Down to the final line, print each entry exactly.
.....
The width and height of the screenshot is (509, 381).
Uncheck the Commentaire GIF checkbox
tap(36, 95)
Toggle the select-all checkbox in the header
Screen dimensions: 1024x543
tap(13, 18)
.....
* [Reply to the exercise]
The width and height of the screenshot is (509, 381).
Uncheck the Commentaire GIF checkbox
tap(36, 95)
Toggle the select-all checkbox in the header
Screen dimensions: 1024x543
tap(13, 18)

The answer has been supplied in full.